Dutch-Israeli MP fails background check and will not become Asylum & Migration Minister
PVV parliamentarian Gidi Markuszower will not become the Minister of Asylum and Migration on the expected first Cabinet of Prime Minister Dick Schoof. Markuszower, who is a member of the far-right PVV party, failed the security screening conducted by Dutch civilian intelligence service AIVD. The disclosure about the Tel Aviv-born MP, who was once arrested for illegal possession of weapons, was made by PVV leader Geert Wilders on Thursday evening.
Their colleague, Marjolein Faber, will take Markuszower's place. Markuszower was also expected to be named the PVV's deputy prime minister. Wilders did not indicate whether Faber will also become deputy prime minister. The PVV leader has informed Cabinet formation talks leader Richard van Zwol of his decision.
Wilders previously pushed Markuszower aside in 2010 by removing him from the party's election ballot. This happened after Ernst Hirsch Ballin informed the PVV leader that the AIVD labeled him an "integrity risk."
That year, Ballin served as the Minister of Justice and Security, and briefly as the Minister of Interior Affairs. Nevertheless, Markuszower later became a member of the Eerste Kamer, the Dutch senate, and then a member of the Tweede Kamer.
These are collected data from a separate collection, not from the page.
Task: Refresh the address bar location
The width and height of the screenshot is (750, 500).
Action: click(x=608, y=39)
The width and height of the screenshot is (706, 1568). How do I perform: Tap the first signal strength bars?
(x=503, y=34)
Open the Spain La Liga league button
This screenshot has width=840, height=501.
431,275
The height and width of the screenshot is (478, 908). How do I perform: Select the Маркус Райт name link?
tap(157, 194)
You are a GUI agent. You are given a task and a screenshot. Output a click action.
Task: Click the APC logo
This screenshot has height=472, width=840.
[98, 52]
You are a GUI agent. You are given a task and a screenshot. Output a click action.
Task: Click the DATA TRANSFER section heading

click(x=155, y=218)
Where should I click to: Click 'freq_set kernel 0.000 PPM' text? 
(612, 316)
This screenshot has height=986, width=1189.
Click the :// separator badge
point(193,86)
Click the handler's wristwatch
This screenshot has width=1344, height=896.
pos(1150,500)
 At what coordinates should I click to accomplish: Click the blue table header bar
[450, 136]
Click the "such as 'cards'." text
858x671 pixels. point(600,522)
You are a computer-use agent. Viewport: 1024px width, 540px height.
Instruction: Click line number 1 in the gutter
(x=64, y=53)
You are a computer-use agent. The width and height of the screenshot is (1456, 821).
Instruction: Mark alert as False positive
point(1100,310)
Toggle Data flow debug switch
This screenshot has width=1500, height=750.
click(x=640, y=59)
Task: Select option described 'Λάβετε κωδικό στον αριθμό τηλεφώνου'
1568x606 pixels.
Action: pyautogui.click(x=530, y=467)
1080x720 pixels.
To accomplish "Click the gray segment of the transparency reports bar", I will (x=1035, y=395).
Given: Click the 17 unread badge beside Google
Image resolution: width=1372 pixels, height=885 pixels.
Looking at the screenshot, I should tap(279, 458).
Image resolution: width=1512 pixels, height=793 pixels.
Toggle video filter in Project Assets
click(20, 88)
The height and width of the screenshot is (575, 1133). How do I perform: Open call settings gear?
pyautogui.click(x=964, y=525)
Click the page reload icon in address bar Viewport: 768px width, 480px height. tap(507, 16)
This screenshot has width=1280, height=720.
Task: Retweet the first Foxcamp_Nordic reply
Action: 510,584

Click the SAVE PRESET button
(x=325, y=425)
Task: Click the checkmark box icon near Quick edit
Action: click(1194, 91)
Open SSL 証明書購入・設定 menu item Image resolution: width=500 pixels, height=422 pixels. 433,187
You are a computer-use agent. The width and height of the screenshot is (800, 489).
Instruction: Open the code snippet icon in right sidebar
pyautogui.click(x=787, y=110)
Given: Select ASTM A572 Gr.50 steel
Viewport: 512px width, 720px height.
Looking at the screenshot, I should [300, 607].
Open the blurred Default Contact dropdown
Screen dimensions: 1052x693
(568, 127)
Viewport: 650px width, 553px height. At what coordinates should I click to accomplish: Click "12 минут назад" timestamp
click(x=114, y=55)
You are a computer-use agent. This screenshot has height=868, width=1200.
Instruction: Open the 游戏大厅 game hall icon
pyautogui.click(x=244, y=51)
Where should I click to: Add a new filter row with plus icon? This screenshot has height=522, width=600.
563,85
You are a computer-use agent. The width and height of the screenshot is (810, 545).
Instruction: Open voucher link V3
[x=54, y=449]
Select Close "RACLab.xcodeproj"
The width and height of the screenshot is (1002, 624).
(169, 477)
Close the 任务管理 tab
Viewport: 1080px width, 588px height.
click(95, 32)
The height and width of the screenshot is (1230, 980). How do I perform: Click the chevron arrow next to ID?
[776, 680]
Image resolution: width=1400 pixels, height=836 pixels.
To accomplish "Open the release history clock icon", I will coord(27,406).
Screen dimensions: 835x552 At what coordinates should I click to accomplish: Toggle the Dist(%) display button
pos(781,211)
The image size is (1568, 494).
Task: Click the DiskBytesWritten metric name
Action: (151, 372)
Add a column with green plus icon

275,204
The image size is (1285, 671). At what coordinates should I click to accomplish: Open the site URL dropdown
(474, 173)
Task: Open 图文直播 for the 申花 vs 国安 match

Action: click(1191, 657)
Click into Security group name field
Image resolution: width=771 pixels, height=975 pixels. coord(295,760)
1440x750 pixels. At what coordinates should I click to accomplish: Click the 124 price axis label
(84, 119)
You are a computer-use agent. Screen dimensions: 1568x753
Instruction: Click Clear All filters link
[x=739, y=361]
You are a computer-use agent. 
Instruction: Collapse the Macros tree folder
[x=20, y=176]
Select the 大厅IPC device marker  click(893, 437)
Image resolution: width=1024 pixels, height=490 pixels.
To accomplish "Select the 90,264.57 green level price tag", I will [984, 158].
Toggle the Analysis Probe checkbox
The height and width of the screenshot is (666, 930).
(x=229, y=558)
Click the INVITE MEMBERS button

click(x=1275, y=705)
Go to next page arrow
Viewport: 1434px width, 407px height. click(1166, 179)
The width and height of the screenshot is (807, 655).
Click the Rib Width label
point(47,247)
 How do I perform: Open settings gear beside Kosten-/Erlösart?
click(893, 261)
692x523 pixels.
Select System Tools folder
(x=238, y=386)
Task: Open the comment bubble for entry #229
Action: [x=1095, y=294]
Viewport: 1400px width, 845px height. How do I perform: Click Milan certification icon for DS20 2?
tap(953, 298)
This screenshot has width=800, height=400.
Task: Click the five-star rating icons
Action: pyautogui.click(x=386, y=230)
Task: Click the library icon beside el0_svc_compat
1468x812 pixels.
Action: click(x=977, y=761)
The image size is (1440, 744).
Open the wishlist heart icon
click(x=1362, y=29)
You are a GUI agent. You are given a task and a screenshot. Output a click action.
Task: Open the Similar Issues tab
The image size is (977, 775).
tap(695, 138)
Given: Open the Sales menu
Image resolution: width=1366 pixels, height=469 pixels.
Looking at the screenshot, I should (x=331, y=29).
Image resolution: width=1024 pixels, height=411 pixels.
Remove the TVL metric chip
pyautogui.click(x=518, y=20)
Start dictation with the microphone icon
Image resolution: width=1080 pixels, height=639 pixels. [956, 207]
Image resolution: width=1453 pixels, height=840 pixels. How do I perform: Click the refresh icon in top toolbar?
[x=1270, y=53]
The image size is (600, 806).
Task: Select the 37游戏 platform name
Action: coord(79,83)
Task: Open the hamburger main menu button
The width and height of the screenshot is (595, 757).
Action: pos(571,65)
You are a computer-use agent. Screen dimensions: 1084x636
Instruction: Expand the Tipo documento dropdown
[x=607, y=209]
Faber, born in 1960, represents the PVV in the Tweede Kamer on issues related to the Ministry of Justice and Security. She only just became a PVV representative serving in the Tweede Kamer, the lower house of Parliament. She took her seat in December after simultaneously serving as a senator in the Eerste Kamer and Gelderland provincial council member for 12 years. She led the PVV senate faction for 10 of those years, and the Gelderland provincial faction for the full duration of her time there.
In 2015, she came under fire when it emerged that she had paid her son's company to manage the PVV Gelderland website with money from the PVV faction's budget. It later turned out that her son had also created the website for the PVV faction in the Eerste Kamer. The issue ultimately had no political consequences for Faber.